El amor a la vida
Aguadas es un dulce pueblecito hundido entre las sinuosidades de la cordillera central, donde las mujeres pasan tranquilamente su vida tejiendo blancos sombreros de paja.
Hoy, el corresponsal de este diario en Manizales comunica una sencilla tragedia ocurrida en Aguadas y que inspirara hondas y desoladoras meditaciones a un filósofo pesimista: dos buenos muchachos se han dado la muerte con una simplicidad aterradora. Uno dice: mátame amigo, y el otro dispara ciegamente sobre él, teniendo cuidado de reservar los dos últimos disparos para aposentárselos él mismo dentro del corazón.
“Dos jóvenes”, dice el telegrama. ¡Siempre son jóvenes los que se matan! Esta paradoja terrible ha de tener una razón lógica de ser.

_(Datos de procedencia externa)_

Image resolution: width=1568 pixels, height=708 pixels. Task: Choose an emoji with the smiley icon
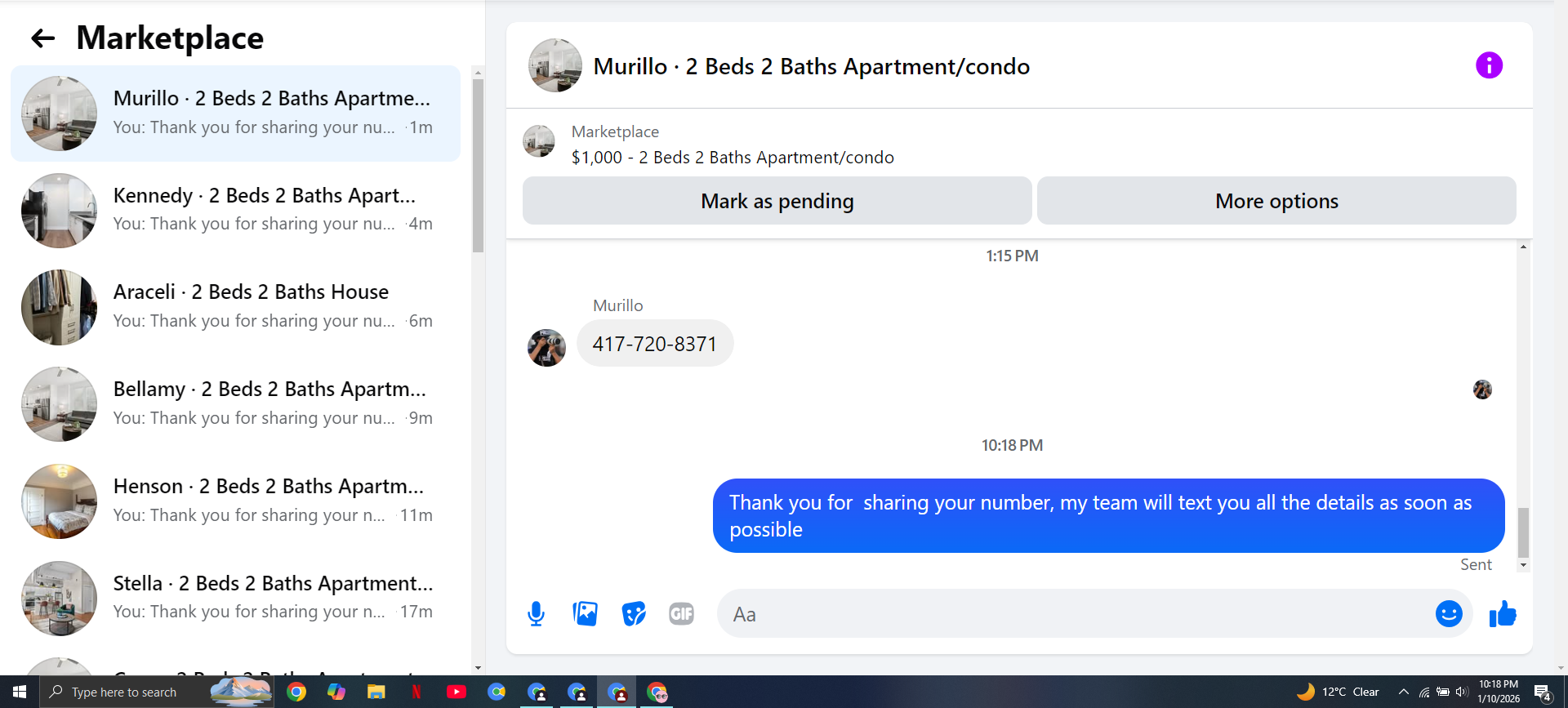click(1449, 613)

La primera jornada es la más dura para las peregrinas plantas de los viajeros. Es a los veinte años, quién lo creyera, cuando la vida se nos presenta más incomprensible. En esa edad indefinida en que no tenemos la inconsciencia feliz de los niños, ni la madurez resignada de los ancianos, es cuando un cúmulo de inquietudes más torturadoras y de interrogaciones más desesperantes se agolpan sobre nuestras frentes. Adivinamos vagamente que vamos a oscuras por el mundo, con un peso inconmensurable de aflicciones y de fatalidades sobre el corazón, como esos personajes sonámbulos de los dramas de Maeterlinck. Nos hundimos atrevidamente en el misterio que hay dentro de nosotros y más allá de nosotros, sin tener la suficiente filosófica resignación para vivir sin comprenderlo.

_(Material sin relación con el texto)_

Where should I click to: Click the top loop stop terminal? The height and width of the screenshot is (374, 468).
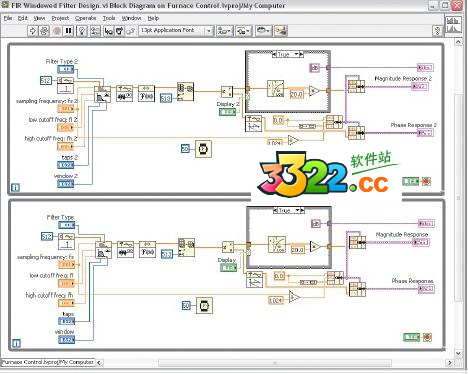(426, 181)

¿Para dónde vamos y de dónde venimos? Esta interrogación formidable que nos presentamos a nosotros mismos, a veces de una manera vaga y nebulosa, otras con una precisión abrumadora, hace que en un momento loco, de amargas reflexiones, pongamos una rúbrica roja a la corta comedia de nuestras existencias.
El suicidio que en Séneca fue digno y en Silva casi disculpable, es muchas veces signo de mediocridad intelectual y sobre todo de una educación defectuosa.
He aquí tema para un libro de doscientas páginas. En los bancos de la escuela, en las aulas tediosas de los colegios, desde las cátedras de las universidades, no nos predican la seriedad de la vida, la belleza de la vida, la divinidad de la vida. No nos dicen que vivir, existir, ser hombre, ser hoja, ser insecto, ser grande, ser pequeño, ser fuerte, ser débil, todo tiene una trascendencia infinita.
No nos dicen que hay nobles satisfacciones y hermosas realidades en el mundo. No nos enseñan a ver el sol claro y limpio de las mañanas de verano, ni la dulce tristeza del invierno. No nos descubren la belleza de las más pequeñas cosas, ni nos hacen comprender que el amor es provocativo y confortante, que el trabajo enaltece, que la lucha noble glorifica. No nos hacen ser alegres y optimistas.
En las escuelas, en los colegios, en las universidades, no nos enseñan a amar la vida. Y entonces, solos, sin fortaleza espiritual, inermes, nos entregamos a los brazos alucinantes de la muerte.
¿No se presta todo esto a muy desconsoladoras meditaciones que podrían llenar un libro de doscientas páginas?
El Espectador, “Día a día”, Bogotá, 8 de marzo de 1918.